Two natural enemies of ash whitefly (Siphoninus phillyreae), jntroduced into California in 1990, proved effective in Southern California field trials, completely controlling this Dest in release sites within -24 months, Evaluations in release sites in Central and Northern California, Arizona and Nevada look equally promising.

Full text

Above, dense populations of winged adults (each about the thickness of a penny, or 1.5 mm) and nymphal stages of ash whitefly cover foliage, producing large amounts of honeydew (the clear droplet). Whiteflies feed on ash and other ornamentals, and a variety of fruit trees.

At left, the tiny parasitic wasp Encarsia, which lays eggs inside whitefly nymphs.

Exotic whiteflies have long threatened California's farms and gardens. At least eight species are established in the state; several more recognized pest species exist in other Western Hemisphere areas and in regions bordering the Pacific Basin.

Damage to plants is typically related to large populations feeding on leaves and to production of large quantities of honey-dew. Because whiteflies typically do not infest fruits, the presence of a particular species in an agricultural region does not usually precipitate the quarantine and shipping restrictions associated with such insect pests as Mediterranean fruit fly. Furthermore, tools typically employed for early detection of low insect population densities, such as pheromone or bait traps, are not available for whiteflies, and newly introduced whiteflies are often widespread before they are discovered. Consequently, modern strategies for managing populations of exotic whitefly pests typically center around biological control rather than eradication.

The history of Siphoninus phillyreae (Haliday) in North America typifies many introduced whiteflies. Siphoninus phillyreae is an Old World species, reported in the Eastern Hemisphere from Morocco to India, and from Ireland to Central Africa. Its discovery in California was the first recorded in the Western Hemisphere. In the absence of effective natural enemies in California, this whitefly subsequently developed extensive, damaging populations.

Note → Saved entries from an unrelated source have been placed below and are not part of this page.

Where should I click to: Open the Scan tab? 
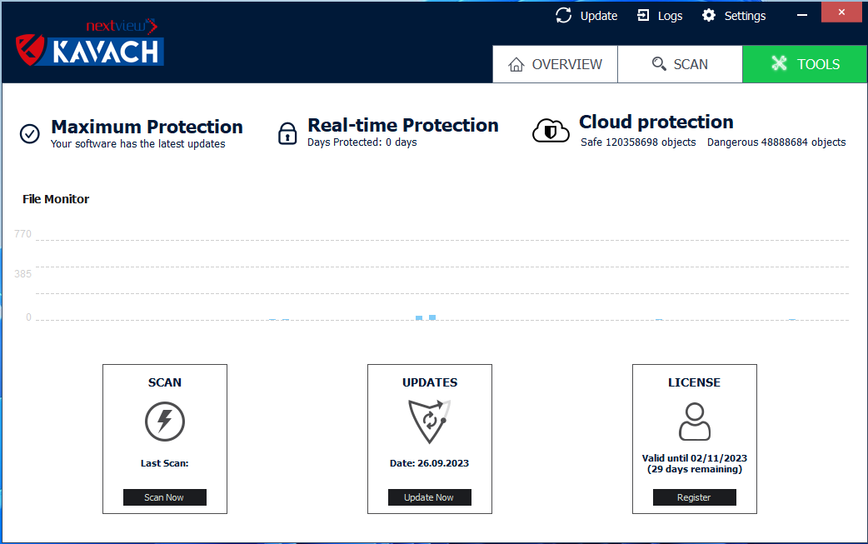point(680,64)
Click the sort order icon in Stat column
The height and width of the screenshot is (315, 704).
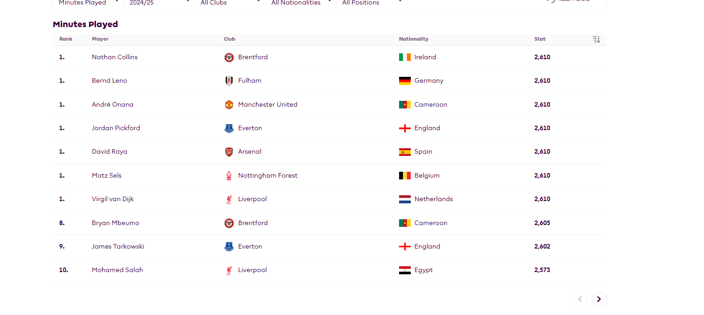(x=596, y=39)
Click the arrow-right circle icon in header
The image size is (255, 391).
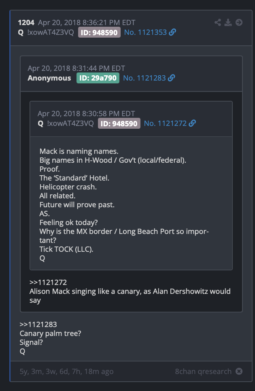click(239, 22)
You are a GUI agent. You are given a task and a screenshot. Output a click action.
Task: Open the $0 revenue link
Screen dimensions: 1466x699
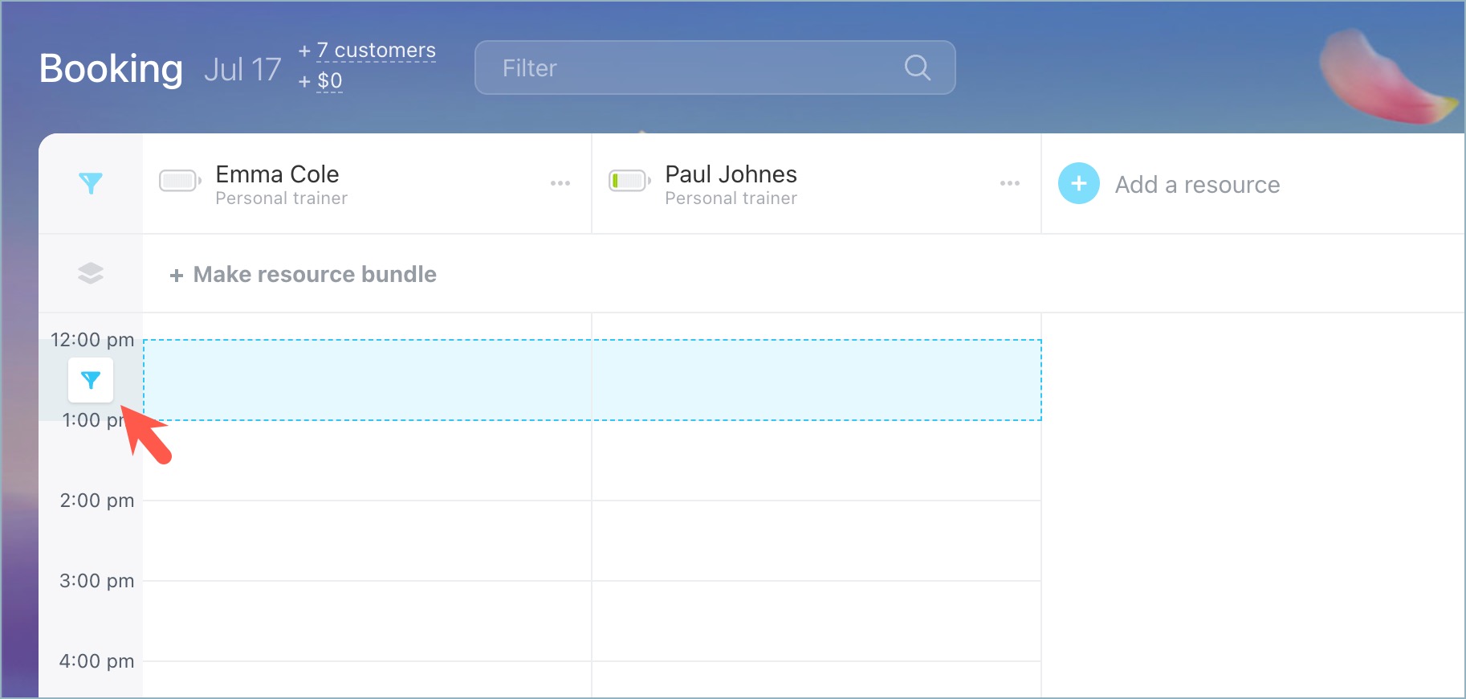(x=329, y=81)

Siphoninus phillyreae whitefly develops continuously, although more slowly during cooler (winter) temperatures, completing several generations each year. In heavily infested areas populations rapidly occupy undersides of all leaves on susceptible trees. Nymphal populations on trees cause premature dehiscence of leaves and defoliation, severely reduce yield in fruit trees and, in some cases, cause the death of young pear trees following repeated defoliation. Honeydew produced by whiteflies falls on sidewalks, lawns and automobiles, and is carried by air currents and foot traffic into homes, causing sticky furniture, draperies and carpets. It further serves as a medium for sooty molds, which discolor any surface affected by the honeydew, including fruit intended for market. Adult populations reach astounding levels, limiting outdoor activity in many areas. Principally affected are ornamental shade trees as well as pomegranate, apple, pear, citrus and, to a lesser degree, stone fruits. Infestations affect not only agricultural production but also dramatically affect the quality of life in urban communities.

The biological control program employed exemplifies the approaches suitable for limiting the impact of many pests introduced in urban and agricultural settings. These approaches include (1) detection of the pest and mounting of a biological control program, (2) foreign exploration and introduction of exotic natural enemies, (3) evaluation of natural enemy potential and (4) regionwide distribution of natural enemies.

The problem

Siphoninus phillyreae was first identified in California in Los Angeles in August 1988. The infestation was widespread in Los Angeles, Orange and San Bernardino counties, and high densities in some areas indicated that the infestation had existed for one or two seasons before 1988. The infestation spread rapidly, and now this whitefly is found in nearly every county in California; infestations are also reported in Nevada, Arizona and New Mexico. Following meetings with agricultural commissioners and state agricultural officials in January and February 1990, initial funding for establishing a biological control program at the University of California was secured from UC funds, agricultural commodity boards, county boards of supervisors, and the California Department of Food and Agriculture (CDFA).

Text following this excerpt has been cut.